• Fragmento citado
-.-.-
Es fundamental desarrollar el conocimiento sobre los mecanismos que conducen a la obesidad y para ello es clave el apoyo a la investigación, tal y como está haciendo de manera excepcional la Fundación ”la Caixa”. Sin inversión en investigación no es factible progresar. Todos los grandes avances de la historia de la humanidad han pasado por ahí, no nos olvidemos nunca de esto.
A este respecto, es fundamental compartir la información para crear una conciencia social y especialmente política de estos temas. En lo poblacional también son claves el fomento del desarrollo de hábitos de vida más saludables y la apuesta por tratar a la población en los casos en que sea necesario.
Es importante resaltar que los médicos son los que tienen la última palabra en el tratamiento de los pacientes. Debemos olvidar dietas milagro y fármacos quemagrasas (que tanto proliferan en internet), y hablar con los profesionales, como los endocrinólogos y los especialistas en metabolismo, que son los que realmente saben cómo tratar y asesorar a los pacientes.
¿Qué estás investigando actualmente?
Nosotros investigamos para encontrar un tratamiento para la obesidad en relación con el hipotálamo, sin necesidad de intervenciones invasivas. Nuestra estrategia consiste en utilizar exosomas, unas pequeñas vesículas que las células producen para comunicarse, y cargarlos con herramientas que nos permitan modificar las «instrucciones» del hipotálamo, en concreto la actividad de la proteína AMPK. El proyecto, que fue financiado íntegramente por CaixaResearch, ha supuesto un antes y un después en la línea de investigación.
Hemos tenido varias publicaciones en prestigiosas revistas, como Nature Metabolism en 2021. También hemos desarrollado una patente, que ya se ha licenciado y de la que ya ha surgido una empresa derivada (spin-off) llamada Gazella Biotech. Usando los exosomas también hemos desarrollado otra patente para el tratamiento del ictus isquémico, un trastorno asociado a la obesidad. De hecho, el artículo sobre este tema acaba de ser publicado recientemente en la revista Metabolism.
-.-.-
• Ítems listados
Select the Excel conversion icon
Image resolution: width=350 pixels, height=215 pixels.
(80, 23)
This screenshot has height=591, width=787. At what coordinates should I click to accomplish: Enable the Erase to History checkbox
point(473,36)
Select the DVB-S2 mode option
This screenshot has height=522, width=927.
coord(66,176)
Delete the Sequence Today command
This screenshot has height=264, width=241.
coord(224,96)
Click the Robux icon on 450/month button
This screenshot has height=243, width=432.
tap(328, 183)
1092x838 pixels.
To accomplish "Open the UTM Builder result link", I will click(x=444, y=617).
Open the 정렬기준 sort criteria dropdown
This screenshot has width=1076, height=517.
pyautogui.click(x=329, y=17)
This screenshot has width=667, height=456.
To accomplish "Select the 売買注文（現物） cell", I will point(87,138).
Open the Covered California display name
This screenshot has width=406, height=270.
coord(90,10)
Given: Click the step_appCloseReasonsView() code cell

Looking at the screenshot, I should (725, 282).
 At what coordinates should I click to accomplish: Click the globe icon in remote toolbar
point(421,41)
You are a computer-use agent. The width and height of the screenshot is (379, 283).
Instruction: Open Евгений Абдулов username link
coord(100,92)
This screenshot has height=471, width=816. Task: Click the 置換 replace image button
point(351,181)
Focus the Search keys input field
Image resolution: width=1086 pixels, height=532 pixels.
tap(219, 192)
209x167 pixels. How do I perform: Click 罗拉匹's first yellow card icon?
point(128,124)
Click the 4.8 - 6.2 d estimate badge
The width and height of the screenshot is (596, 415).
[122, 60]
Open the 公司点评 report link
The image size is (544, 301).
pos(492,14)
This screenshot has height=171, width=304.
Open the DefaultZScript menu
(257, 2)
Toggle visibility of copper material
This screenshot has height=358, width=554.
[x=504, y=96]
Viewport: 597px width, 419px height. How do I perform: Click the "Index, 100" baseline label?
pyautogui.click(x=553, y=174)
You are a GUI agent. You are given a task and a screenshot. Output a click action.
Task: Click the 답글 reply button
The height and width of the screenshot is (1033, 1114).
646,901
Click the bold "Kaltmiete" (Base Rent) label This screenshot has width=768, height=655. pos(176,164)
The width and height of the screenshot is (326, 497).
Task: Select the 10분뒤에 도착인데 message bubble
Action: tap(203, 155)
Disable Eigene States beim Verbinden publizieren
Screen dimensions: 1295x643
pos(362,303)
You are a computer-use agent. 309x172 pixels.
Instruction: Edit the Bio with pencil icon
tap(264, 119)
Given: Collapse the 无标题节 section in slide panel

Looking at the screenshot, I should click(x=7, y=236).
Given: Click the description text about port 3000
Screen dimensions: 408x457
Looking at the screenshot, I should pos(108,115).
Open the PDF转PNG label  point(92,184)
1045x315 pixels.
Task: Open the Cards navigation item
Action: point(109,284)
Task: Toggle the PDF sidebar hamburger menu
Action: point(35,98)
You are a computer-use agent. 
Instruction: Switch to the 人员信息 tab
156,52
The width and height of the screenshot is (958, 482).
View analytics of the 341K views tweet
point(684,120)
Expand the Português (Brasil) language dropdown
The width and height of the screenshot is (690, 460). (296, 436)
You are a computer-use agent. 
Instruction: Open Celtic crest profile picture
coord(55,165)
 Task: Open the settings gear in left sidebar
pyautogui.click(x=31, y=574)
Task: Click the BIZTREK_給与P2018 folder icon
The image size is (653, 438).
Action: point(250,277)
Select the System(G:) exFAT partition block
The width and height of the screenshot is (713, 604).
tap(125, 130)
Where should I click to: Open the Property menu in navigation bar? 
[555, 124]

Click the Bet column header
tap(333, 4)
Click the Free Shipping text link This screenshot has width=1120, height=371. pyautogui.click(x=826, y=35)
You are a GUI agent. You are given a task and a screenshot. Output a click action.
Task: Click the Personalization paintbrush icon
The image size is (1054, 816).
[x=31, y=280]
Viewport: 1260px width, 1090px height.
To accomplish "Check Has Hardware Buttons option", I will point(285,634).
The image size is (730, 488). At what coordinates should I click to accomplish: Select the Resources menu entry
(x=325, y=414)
-.-.-
• Usando la información
**1.** Reproduce literalmente el fragmento sobre la investigación de la obesidad, empezando por "Es fundamental desarrollar" y siguiendo hasta "nunca de esto.".
**2.** Indica si cada afirmación coincide con el fragmento sobre la investigación de la obesidad, respondiendo sí o no y citando literalmente las palabras que lo deciden: (a) el proyecto contó con financiación íntegra de CaixaResearch; (b) la empresa derivada de la patente se llama Gazella Biotech; (c) el artículo sobre el ictus isquémico apareció en Nature Metabolism.
**3.** Continúa el fragmento sobre la investigación de la obesidad a partir de su última oración.
Los ítems no hacen falta para resolver nada de lo que se pide.

• Respuestas
**1.**
Es fundamental desarrollar el conocimiento sobre los mecanismos que conducen a la obesidad y para ello es clave el apoyo a la investigación, tal y como está haciendo de manera excepcional la Fundación ”la Caixa”. Sin inversión en investigación no es factible progresar. Todos los grandes avances de la historia de la humanidad han pasado por ahí, no nos olvidemos nunca de esto.

**2.**
(a) Sí: "El proyecto, que fue financiado íntegramente por CaixaResearch".
(b) Sí: "una empresa derivada (spin-off) llamada Gazella Biotech".
(c) No: "el artículo sobre este tema acaba de ser publicado recientemente en la revista Metabolism".

**3.**
Las ventajas de la terapia con exosomas son: su especificidad, el hecho de que conocemos a la perfección el mecanismo de acción (cosa que no ocurre con muchos de los fármacos en uso o en desarrollo) y la ausencia total de efectos secundarios en modelos preclínicos. Con los exosomas tratamos un número muy limitado de neuronas en el hipotálamo y conseguimos cambios muy marcados en los animales de estudio, que pierden mucha masa corporal independientemente de la ingesta. Es decir, hemos conseguido que ratones que comen una dieta con un 60 % en grasa pierdan muchísimo peso, pero sin dejar de comer. Además, mantienen la masa corporal baja durante mucho tiempo sin ningún efecto secundario asociado.
Estamos intentando, como decía anteriormente, desarrollar combinaciones de exosomas que nos permitan tratar al mismo tiempo ingesta y gasto energético, modular otras moléculas además de AMPK y mejorar sus formas de administración (en la actualidad, intravenosa).
¿Podría llegar a aplicarse en seres humanos?
Sinceramente, espero que sí. Ahora mismo estamos haciendo ensayos para desarrollar un producto que, si supera todas las exigencias regulatorias, podría ser usado en humanos en algún momento. Pero para ello necesitamos conseguir la financiación necesaria porque hablamos de un proceso largo, que cuesta muchos millones de euros.
El desarrollo de fármacos, a no ser que sea en una situación de emergencia mundial como fue la COVID-19, en la que todos los protocolos se aceleran muchísimo, siempre lleva tiempo. Desde el descubrimiento inicial y su publicación hasta su uso en humanos pueden pasar tranquilamente más de 15 años. El proceso es lento y laborioso, y tiene que ser así porque la cantidad de parámetros que hay que controlar es grande y, sobre todo, hay que evitar que haya efectos secundarios.